21/06/2017 às 05h32min - Atualizada em 21/06/2017 às 05h32min

Sistema socioeducativo terá mais 2,4 mil vagas

Acordo entre MPMG e governo de Minas foi firmado nesta semana

DA REDAÇÃO
Acordo foi assinado no gabinete do procurador-geral de Justiça / Foto: Divulgação/MPMG

 

O Ministério Público de Minas Gerais (MPMG), por meio do Centro de Apoio Operacional das Promotorias de Justiça de Defesa dos Direitos da Criança e do Adolescente (CAO-DCA), assinou, um termo de pactuação com o Estado de Minas Gerais que visa à implantação de 18 novas unidades destinadas à internação por prazo indeterminado e à internação provisória e de 29 novas unidades destinadas execução da medida socioeducativa de semiliberdade para adolescentes. Ao todo, as novas unidades representarão cerca de 2.450 novas vagas no sistema, em todas as regiões do Estado.

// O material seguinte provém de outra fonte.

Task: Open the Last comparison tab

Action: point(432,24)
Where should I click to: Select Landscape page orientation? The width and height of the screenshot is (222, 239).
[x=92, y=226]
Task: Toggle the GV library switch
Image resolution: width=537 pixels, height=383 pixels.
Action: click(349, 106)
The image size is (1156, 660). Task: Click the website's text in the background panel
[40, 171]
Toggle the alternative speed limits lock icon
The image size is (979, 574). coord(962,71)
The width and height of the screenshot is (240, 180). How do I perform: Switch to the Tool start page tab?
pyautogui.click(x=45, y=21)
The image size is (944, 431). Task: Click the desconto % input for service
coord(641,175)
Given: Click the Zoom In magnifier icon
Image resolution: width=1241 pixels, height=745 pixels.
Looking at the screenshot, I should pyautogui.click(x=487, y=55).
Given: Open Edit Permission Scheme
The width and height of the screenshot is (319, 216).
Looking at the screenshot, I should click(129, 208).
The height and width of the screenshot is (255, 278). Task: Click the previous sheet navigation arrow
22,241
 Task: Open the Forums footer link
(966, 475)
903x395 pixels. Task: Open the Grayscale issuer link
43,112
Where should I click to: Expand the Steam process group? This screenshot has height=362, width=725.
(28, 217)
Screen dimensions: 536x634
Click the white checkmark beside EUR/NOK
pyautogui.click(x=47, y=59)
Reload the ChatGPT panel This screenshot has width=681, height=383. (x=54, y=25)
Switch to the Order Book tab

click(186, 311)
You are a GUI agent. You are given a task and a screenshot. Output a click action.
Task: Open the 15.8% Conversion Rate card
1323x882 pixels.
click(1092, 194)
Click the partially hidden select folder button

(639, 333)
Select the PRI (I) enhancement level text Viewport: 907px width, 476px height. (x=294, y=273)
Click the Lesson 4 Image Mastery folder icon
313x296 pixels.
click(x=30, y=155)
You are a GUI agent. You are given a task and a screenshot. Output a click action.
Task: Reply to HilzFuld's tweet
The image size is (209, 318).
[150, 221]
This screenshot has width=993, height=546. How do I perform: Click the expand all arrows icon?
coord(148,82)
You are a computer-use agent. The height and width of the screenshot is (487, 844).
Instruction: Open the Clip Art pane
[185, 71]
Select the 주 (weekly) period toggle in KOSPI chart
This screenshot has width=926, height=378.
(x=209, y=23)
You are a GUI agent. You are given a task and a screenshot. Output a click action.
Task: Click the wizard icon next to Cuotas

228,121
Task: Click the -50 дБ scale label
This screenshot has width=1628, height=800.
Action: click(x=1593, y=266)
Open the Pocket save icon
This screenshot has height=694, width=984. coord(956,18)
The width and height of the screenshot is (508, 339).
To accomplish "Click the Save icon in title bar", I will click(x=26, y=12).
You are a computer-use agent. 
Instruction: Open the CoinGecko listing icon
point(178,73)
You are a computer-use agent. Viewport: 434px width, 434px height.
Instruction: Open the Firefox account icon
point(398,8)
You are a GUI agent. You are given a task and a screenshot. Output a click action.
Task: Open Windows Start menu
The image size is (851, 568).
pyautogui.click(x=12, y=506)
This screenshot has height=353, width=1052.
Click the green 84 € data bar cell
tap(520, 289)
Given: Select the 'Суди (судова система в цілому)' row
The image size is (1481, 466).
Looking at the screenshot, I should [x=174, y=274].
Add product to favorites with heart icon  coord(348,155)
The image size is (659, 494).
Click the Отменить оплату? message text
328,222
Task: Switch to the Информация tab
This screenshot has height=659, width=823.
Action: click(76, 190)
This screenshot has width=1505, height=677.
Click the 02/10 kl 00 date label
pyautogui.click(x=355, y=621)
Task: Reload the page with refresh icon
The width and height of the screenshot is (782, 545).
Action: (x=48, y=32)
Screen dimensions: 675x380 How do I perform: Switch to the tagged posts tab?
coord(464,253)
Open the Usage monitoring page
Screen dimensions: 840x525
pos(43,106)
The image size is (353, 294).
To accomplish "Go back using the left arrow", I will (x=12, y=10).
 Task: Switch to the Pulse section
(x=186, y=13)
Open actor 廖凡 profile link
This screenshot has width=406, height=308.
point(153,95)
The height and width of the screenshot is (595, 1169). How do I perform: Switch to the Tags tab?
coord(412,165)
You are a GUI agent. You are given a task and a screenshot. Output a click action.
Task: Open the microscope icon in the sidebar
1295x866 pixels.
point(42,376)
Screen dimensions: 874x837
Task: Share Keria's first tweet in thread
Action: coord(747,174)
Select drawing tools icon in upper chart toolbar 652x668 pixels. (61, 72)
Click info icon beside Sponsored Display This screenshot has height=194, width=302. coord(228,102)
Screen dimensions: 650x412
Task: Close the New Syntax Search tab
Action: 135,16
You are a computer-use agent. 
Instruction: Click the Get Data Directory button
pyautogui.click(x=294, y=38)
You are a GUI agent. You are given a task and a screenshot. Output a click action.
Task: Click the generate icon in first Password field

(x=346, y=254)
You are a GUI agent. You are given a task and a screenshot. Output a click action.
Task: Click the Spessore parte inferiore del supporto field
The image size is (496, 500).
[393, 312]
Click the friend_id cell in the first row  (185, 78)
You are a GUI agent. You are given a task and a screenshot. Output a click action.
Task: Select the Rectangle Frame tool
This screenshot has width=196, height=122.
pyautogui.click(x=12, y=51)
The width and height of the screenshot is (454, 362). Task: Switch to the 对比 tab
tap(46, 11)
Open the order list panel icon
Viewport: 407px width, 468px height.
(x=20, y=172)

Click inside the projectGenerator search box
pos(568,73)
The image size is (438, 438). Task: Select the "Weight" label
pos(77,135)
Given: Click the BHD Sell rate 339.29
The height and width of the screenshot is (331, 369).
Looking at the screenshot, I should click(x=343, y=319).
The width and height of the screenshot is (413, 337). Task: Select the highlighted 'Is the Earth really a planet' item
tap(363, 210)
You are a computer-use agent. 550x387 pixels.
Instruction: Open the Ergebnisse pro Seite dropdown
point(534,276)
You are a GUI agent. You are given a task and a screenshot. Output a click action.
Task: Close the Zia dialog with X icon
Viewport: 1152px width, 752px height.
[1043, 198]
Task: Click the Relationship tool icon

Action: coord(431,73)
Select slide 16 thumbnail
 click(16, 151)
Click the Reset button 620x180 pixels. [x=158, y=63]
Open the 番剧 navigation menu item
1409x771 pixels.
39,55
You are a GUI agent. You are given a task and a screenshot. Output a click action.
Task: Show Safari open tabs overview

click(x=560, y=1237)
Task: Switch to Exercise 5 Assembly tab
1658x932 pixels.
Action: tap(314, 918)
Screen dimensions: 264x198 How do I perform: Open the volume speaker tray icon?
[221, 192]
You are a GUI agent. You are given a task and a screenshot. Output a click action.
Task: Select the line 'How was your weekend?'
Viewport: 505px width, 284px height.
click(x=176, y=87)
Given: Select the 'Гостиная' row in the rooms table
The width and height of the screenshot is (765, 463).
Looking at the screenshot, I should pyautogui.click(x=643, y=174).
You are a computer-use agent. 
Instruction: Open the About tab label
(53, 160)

O documento foi produzido após o levantamento feito por um grupo de promotores e promotoras de Justiça com a finalidade de apurar a oferta de vagas em programas socioeducativos de internação e semiliberdade e a real capacidade do sistema para atender à demanda das diversas regiões do estado. O grupo atuou junto ao governo estadual e do Conselho Estadual da Criança e do Adolescente (CEDCA/MG) para a elaboração do Plano Estadual Decenal de Atendimento Socioeducativo 2016-2025.

Aprovado o plano, foi instituída uma comissão especial destinada a definir as prioridades, linhas de ação e cronograma de trabalho para a execução das etapas e metas previstas. Esta comissão, que é integrada pelo MPMG, vem se reunindo mensalmente desde setembro de 2016, resultando no planejamento das ações que foram pactuadas.

O inédito acordo, assinado na tarde da última segunda-feira no gabinete do procurador-geral de Justiça, Antônio Sérgio Tonet, envolve as secretarias estaduais de Planejamento e Gestão, de Segurança Pública e de Transportes e Obras Públicas, e faz parte da primeira etapa do Plano, no que se refere à ampliação da oferta de vagas destinadas ao cumprimento das medidas socioeducativas de internação e semiliberdade.

Para o promotor Márcio Rogério de Oliveira, os compromissos assumidos pelo Estado representam um avanço superior a tudo que foi realizado até hoje na política estadual de atendimento socioeducativo, desde a promulgação do Estatuto da Criança e do Adolescente.

Ele ressaltou que a rede a ser construída poderá gerar, futuramente, um impacto positivo na redução da violência e no desafogamento do sistema prisional. “Para quem, há tantos anos, trabalha com uma política às vezes negligenciada, difícil de ser defendida, o compromisso assumido hoje [anteontem] renova a energia e a confiança de que poderemos trabalhar para poder dar as respostas necessárias às vítimas dessa realidade e à sociedade como um todo”, disse.

De acordo com o documento, o estado de Minas Gerais se compromete a viabilizar, até 30 de junho de 2018, dezoito terrenos, com os respectivos projetos executivos e arquitetônicos, para construção e implementação dos centros socioeducativos de internação.

O estado ainda reconhece e estabelece como prioridade a implantação de 29 novas unidades destinadas a execução da medida socioeducativa de semiliberdade, com capacidade de vinte vagas em cada unidade. Uberlândia, Uberaba e Patos de Minas estão na lista das cidades contempladas.

Com esta pactuação, será emitida uma orientação a todos os procuradores e promotores de Justiça com atribuições de defesa dos direitos da criança e do adolescente, para que promovam a suspensão dos inquéritos civis eventualmente ativos, que tenham como objeto a implantação de centros de internação.

A Comissão Especial continuará se reunindo periodicamente, com a finalidade de monitorar a execução das ações previstas na pactuação e, posteriormente, pactuar a 2ª etapa, referente à realização das obras e início de funcionamento das unidades.